Why React Native Shadows Are Painful
On iOS, React Native shadows use four properties: shadowColor, shadowOffset (with width and height), shadowOpacity, and shadowRadius. These map directly to Core Animation's shadow system and produce smooth, customisable shadows that look great. Getting the values right, however, involves juggling four interconnected properties and reloading your simulator repeatedly.
On Android, the situation is different. React Native uses the elevation property, which maps to Android's Material Design elevation system. Elevation is a single number that controls both the shadow's size and its apparent depth. You don't get independent control over offset, blur, spread, or colour - the system renders the shadow based purely on the elevation value following Material Design guidelines.
This means achieving consistent-looking shadows across both platforms requires maintaining two different sets of style properties and testing on both.
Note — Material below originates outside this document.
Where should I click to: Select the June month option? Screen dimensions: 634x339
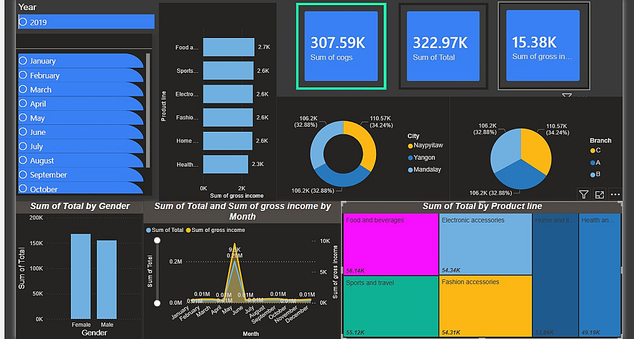pos(81,132)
The React Native shadow generator handles this dual-platform reality, generating a style object that includes both the iOS shadow properties and the Android elevation value, matched to produce the closest visual equivalence across platforms.
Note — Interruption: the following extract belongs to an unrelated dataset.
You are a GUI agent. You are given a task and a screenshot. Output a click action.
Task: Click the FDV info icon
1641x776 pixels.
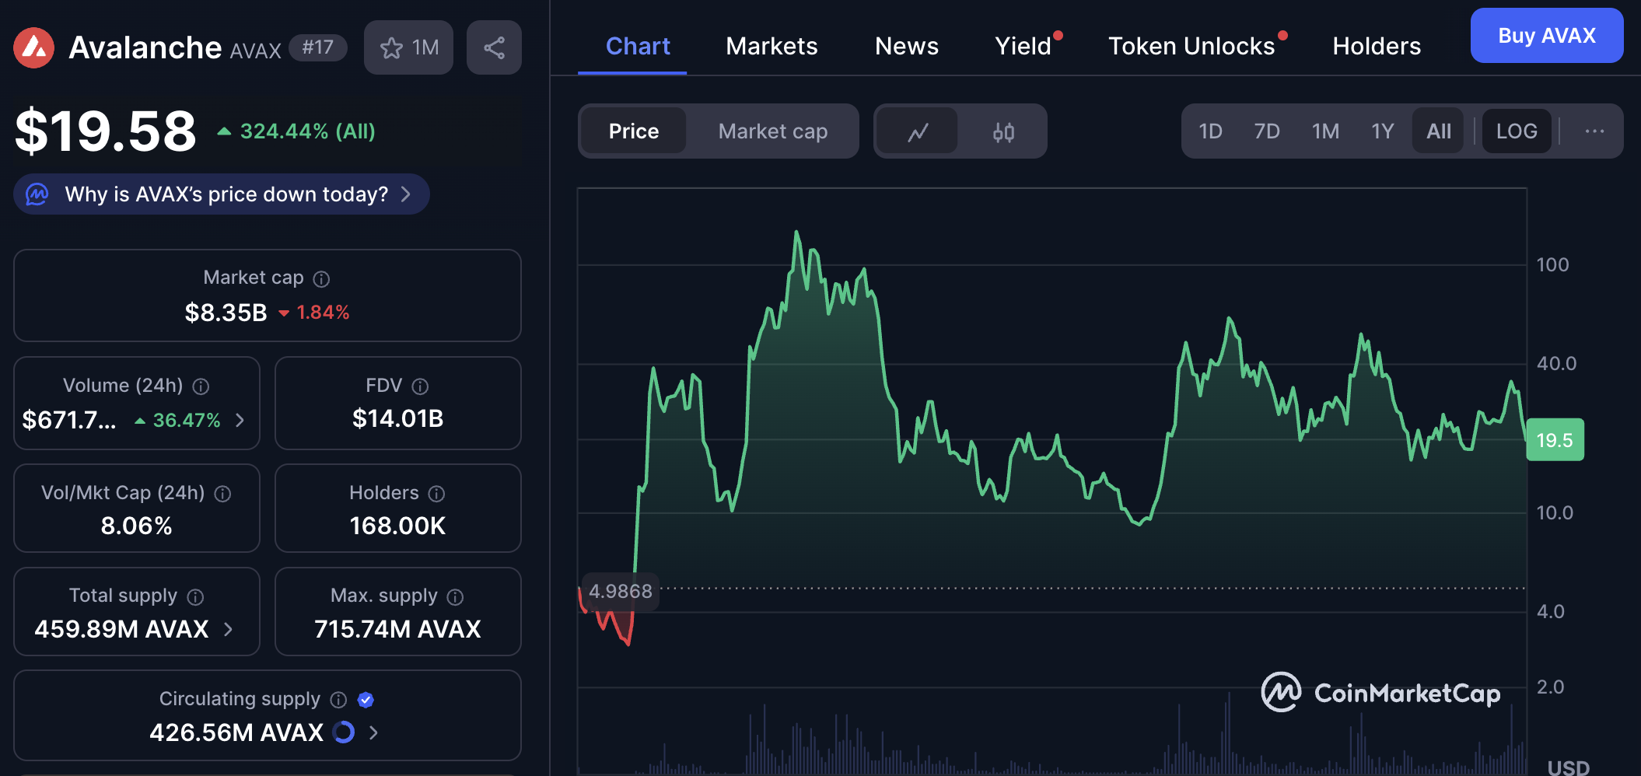pyautogui.click(x=420, y=386)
What the Generator Lets You Control
The visual interface provides real-time control over every shadow parameter:
Shadow colour - iOS supports any colour for shadows. The generator lets you pick the colour and opacity independently. On Android, elevation shadows are always a system-defined grey, but setting the shadow colour is still useful for the iOS output.
Shadow offset - the horizontal and vertical displacement of the shadow relative to the element. Positive X shifts right, positive Y shifts down. This creates the directional shadow effect that implies a light source position.
Shadow opacity - controls how dark or subtle the shadow appears on iOS. A value of 0.1 gives a barely visible shadow; 0.8 gives a heavy, dramatic one. Combined with colour, this gives you fine control over the shadow's visual weight.
Shadow radius - the blur radius on iOS. A radius of 0 produces a hard-edged shadow; higher values create a softer, more diffused shadow. This is often the most important parameter for achieving a modern, elevated-card look.
Elevation - the Android-specific depth value. Higher elevation creates a larger, more diffused shadow. Common values range from 1-2 for subtle depth to 8-12 for prominently elevated cards and floating action buttons. The generator maps your iOS shadow settings to an appropriate elevation value.
Common Shadow Patterns in Mobile Apps
Card shadows are the most common use case. Modern mobile apps are built with cards - content containers that float above the background with a subtle shadow indicating depth. A typical card shadow uses a light opacity (0.1-0.15), small vertical offset (2-4), and moderate blur radius (6-10), with an elevation of 3-5 on Android.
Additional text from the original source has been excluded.